» Task statement
When you reach the line holding "Where should I" in the material below, return that line and each one after it, word for word, with the pictures dropped.

━━━ Material for this exercise

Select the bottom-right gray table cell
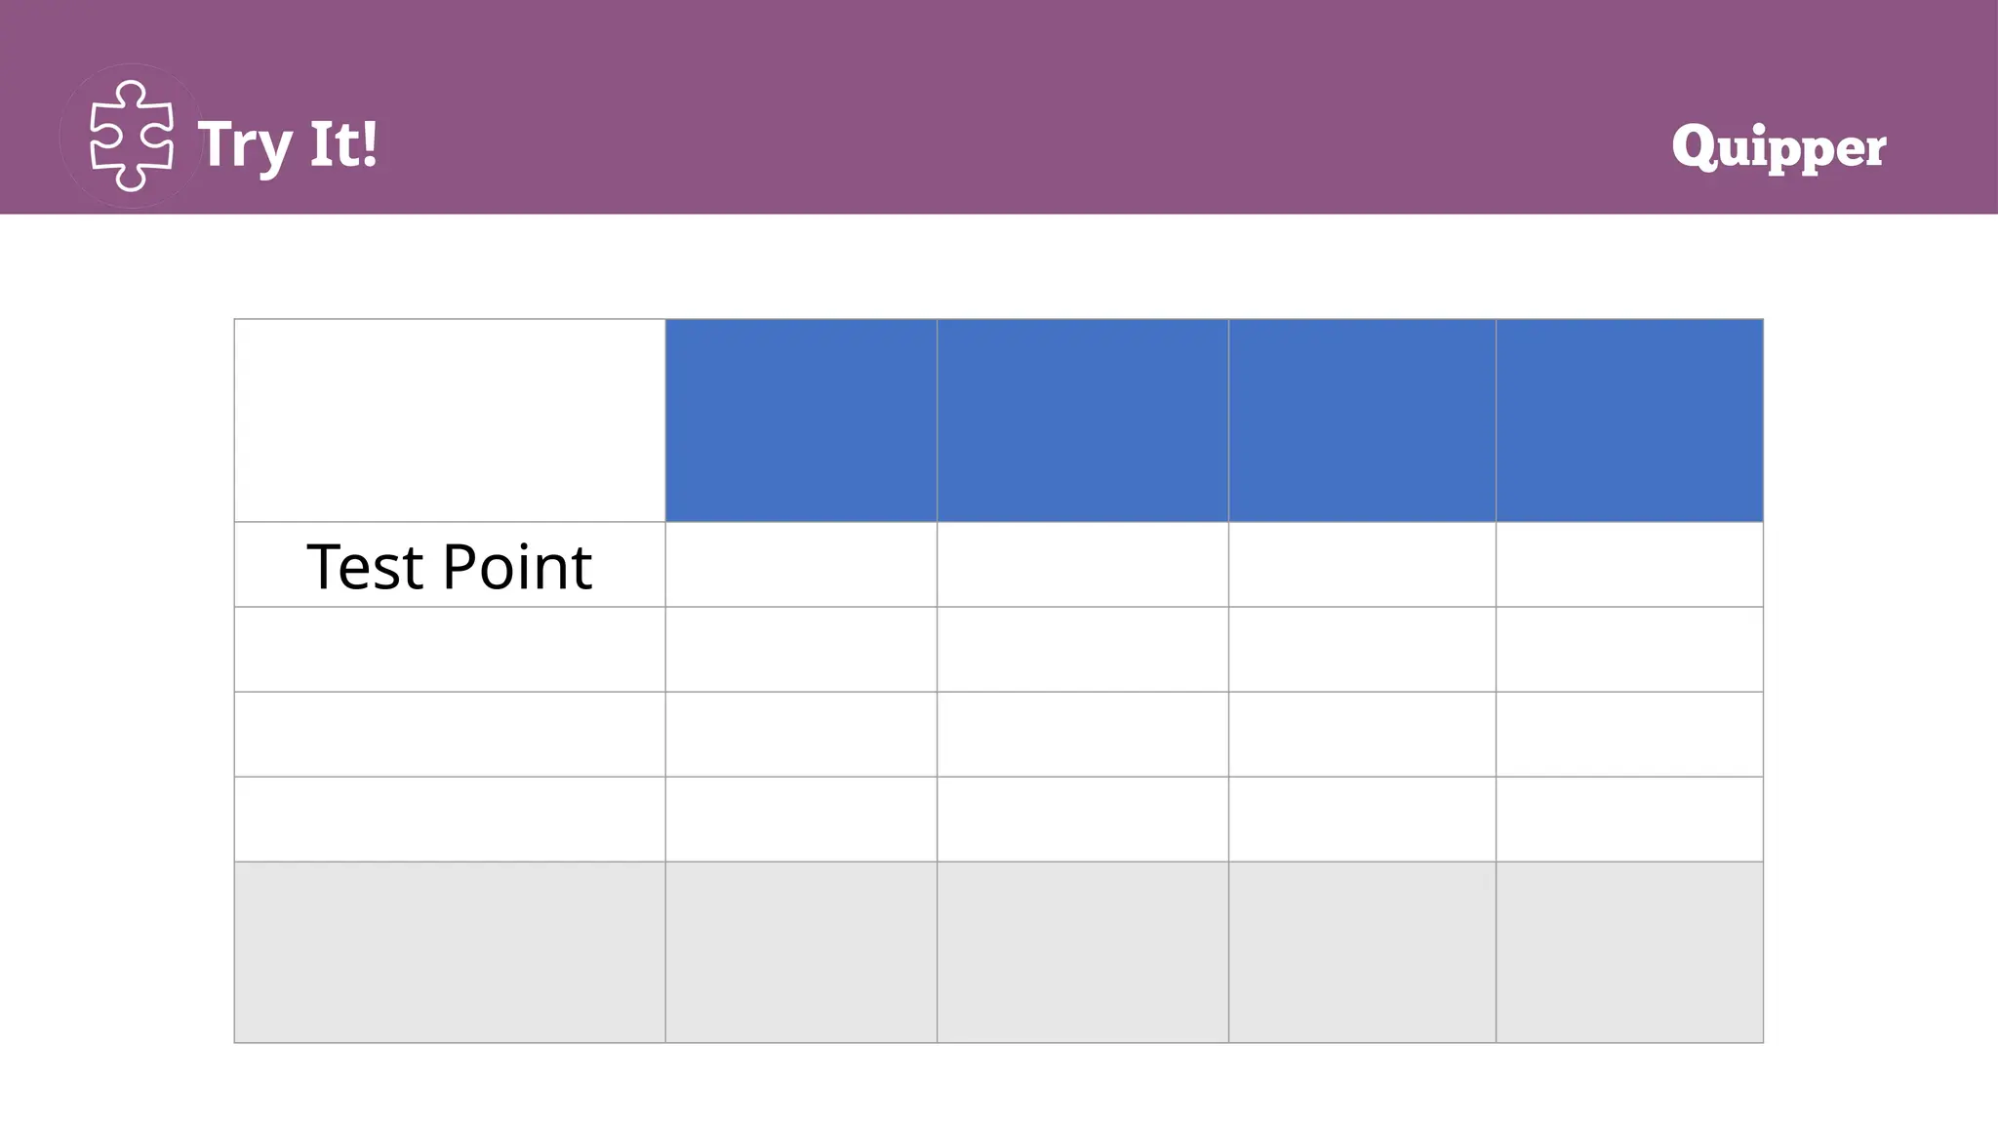This screenshot has width=1998, height=1124. pos(1629,952)
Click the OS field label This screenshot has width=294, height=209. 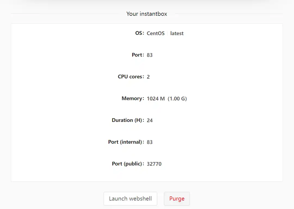[x=139, y=33]
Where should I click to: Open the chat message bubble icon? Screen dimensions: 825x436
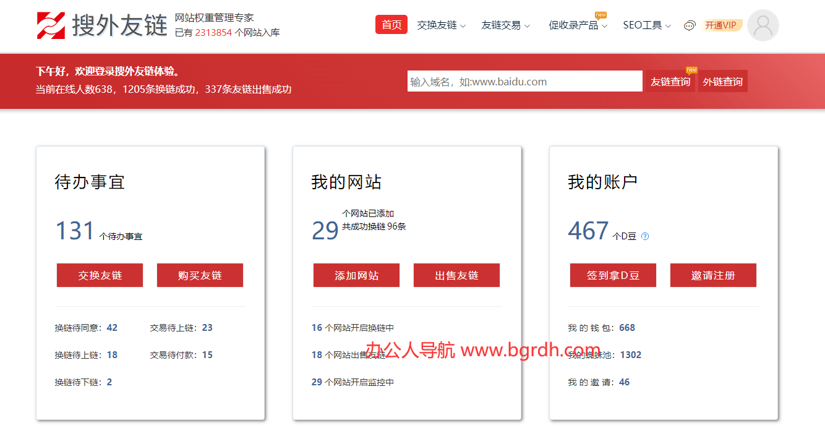tap(690, 25)

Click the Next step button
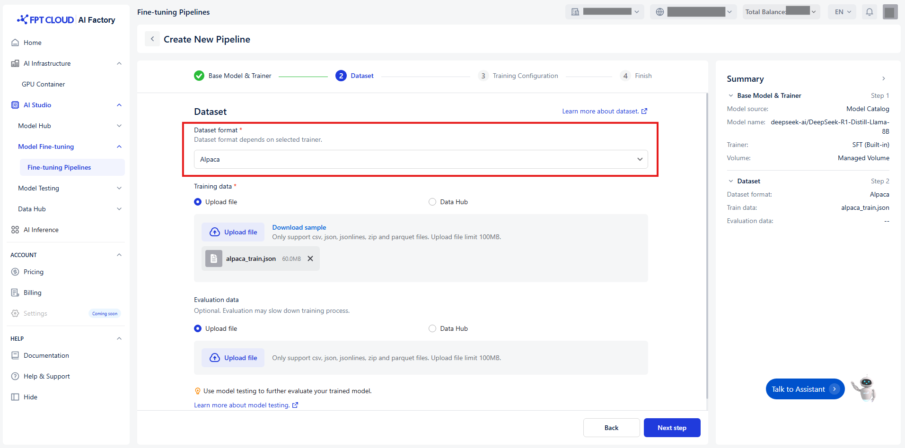672,428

━━━━━━

» Response area
Where should I click to: Open the chat message bubble icon? Screen dimensions: 825x436
tap(690, 25)

Click the Next step button
672,428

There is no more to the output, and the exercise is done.